From the January 2009 issue of InsideCounsel Magazine • Subscribe!

Superfund Scuffle Sparks High Court Review

From 1960 to 1989, Brown & Bryant Inc. operated an agricultural chemical distribution facility on a 4.7-acre parcel of land in Arvin, Calif. Over the course of those three decades, chemicals from the facility contaminated a pond on the property and leaked into the surrounding groundwater.

When the California Department of Toxic Substances Control (CDTSC) discovered the mess, it undertook an extensive environmental remediation that cost $1.3 million. Then it started looking for culpable parties to help foot the bill. But Brown & Bryant was nowhere to be found. The company had gone out of business.

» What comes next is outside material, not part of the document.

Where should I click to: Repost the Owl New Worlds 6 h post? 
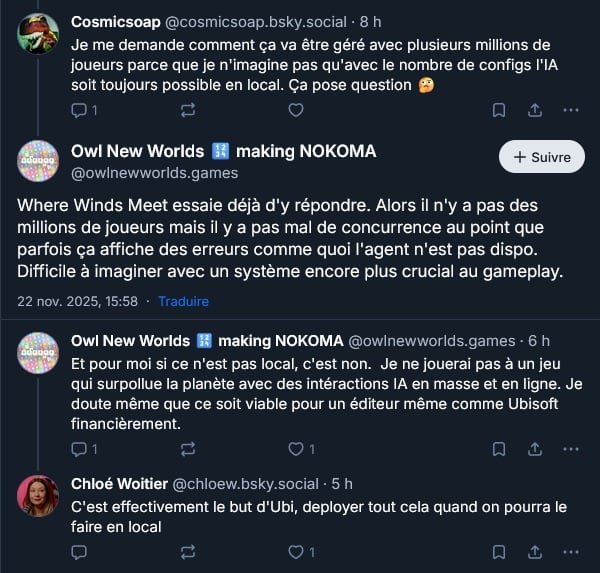point(189,449)
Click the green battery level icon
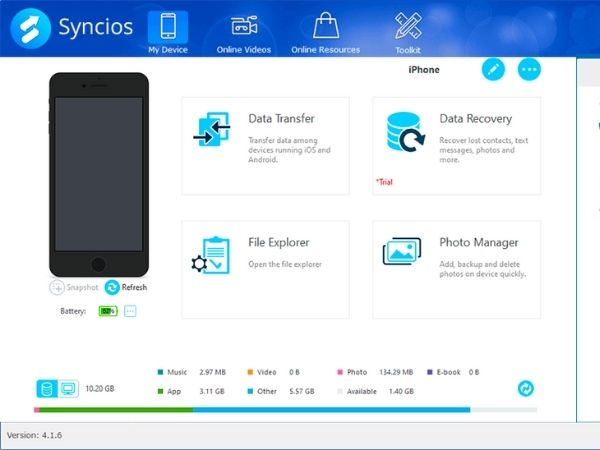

The Comprehensive Environmental Response, Compensation and Liability Act (CERCLA)--also known as the Superfund Act--authorizes the government to seek compensation from a wide array of so-called "potentially responsible parties," including owners of the contaminated land, transporters of hazardous substances and parties that arranged for the disposal or treatment of the hazardous substances. That last category gave CDTSC and the EPA a foothold. They sued Shell Oil, seeking to hold it liable as an "arranger."

Shell's only connection to the contamination in Arvin was that it had sold two chemicals to Brown & Bryant under a marketing agreement for the resale of the chemical. The government also sued Burlington Northern Santa Fe Railroad, which leased Brown & Bryant a small parcel of land when it expanded its operations in 1975.

When the 9th Circuit decided the case, it shocked many environmental lawyers. The court held Shell and Burlington Northern jointly and severally liable for the entire cost of the cleanup. The Supreme Court agreed to review the controversial decision in October, and oral arguments will be heard in January.

Cleaning up the Brown & Bryant spill cost $1.3 million.

"The 9th Circuit decision is a huge expansion of both the common law and Superfund," says Charles Moellenberg, a Jones Day partner who wrote an amicus brief supporting certiorari on behalf of the Product Liability Advisory Counsel. "It's a clear case of government overreaching in search of deep pockets."

Shifting the Burden

While CERCLA doesn't specifically define "arranger," most courts have held the term only encompasses those parties with some connection to the polluting activity, such as transporting the contaminating substance to a disposal site. The 9th Circuit's reading expands "arranger" to include parties that sell a hazardous product that later drips, leaks or spills in any way.

Shell's main issue with this reading is that it had no control over the activities that caused the pollution in Arvin. To the contrary, Shell introduced evidence that it shipped the chemical in appropriate containers and provided Brown & Bryant with information and instructions for safely handling, storing and disposing of the product. The pollution happened only because Brown & Bryant employees mishandled the deliveries.

Business advocates warn that the 9th Circuit's decision will have severe economic consequences that could cripple companies that manufacture and sell useful chemical products.

"Companies will either have to charge a very high amount to cover this liability or stop selling the product altogether," says Fred Hiestand, general counsel of the Civil Justice Association of California, a business advocacy group that served as an amicus in Shell.

To avoid this result, Burlington Northern asked the court to at least apportion the liability based on each party's relative fault for the contamination. The district court agreed to do so. It assessed 9 percent of the cost to Burlington, taking into account several factors--the parcel the railroad leased to Brown & Bryant constituted 19 percent of the total lot, the railroad parcel was used for 13 of the 29 years the facility was in operation, and 66 percent of the hazardous products were attributable to the railroad parcel. The court fixed Shell's liability at 6 percent, representing the proportion of spills involving Shell's fertilizer (D-D) that occurred during deliveries.

When the 9th Circuit heard Shell's appeal, however, it upheld the part of the decision that held Shell liable, but reversed the part that apportioned the liability--finding the contamination was not divisible and slamming the two defendants with the whole bill.


Circuit Split

Every other circuit court that has considered the question of arranger liability has imposed an intent or knowledge requirement before holding a mere seller of a finished product liable for clean-up costs (see "Conflicting Viewpoints"). For example, in Amcast v. Detrex, the 7th Circuit ruled that "the spiller, but not the shipper of the chemical that spilled, is within the Act's long reach. ... The words 'arranged for' ... imply intentional action."

Circuit Judge Carlos Bea was troubled by the conflict the Shell decision creates. "The panel's interpretation of CERCLA 'arranger' liability creates intra- and inter-circuit conflicts in an area of the law where uniformity among circuits is of paramount importance," he wrote in his dissent.

"The 9th Circuit had to engage in legal alchemy to put Shell on the hook," Moellenberg says. "It's an outlier decision."

Businesses are hoping that the Supreme Court will bring the 9th Circuit back in line.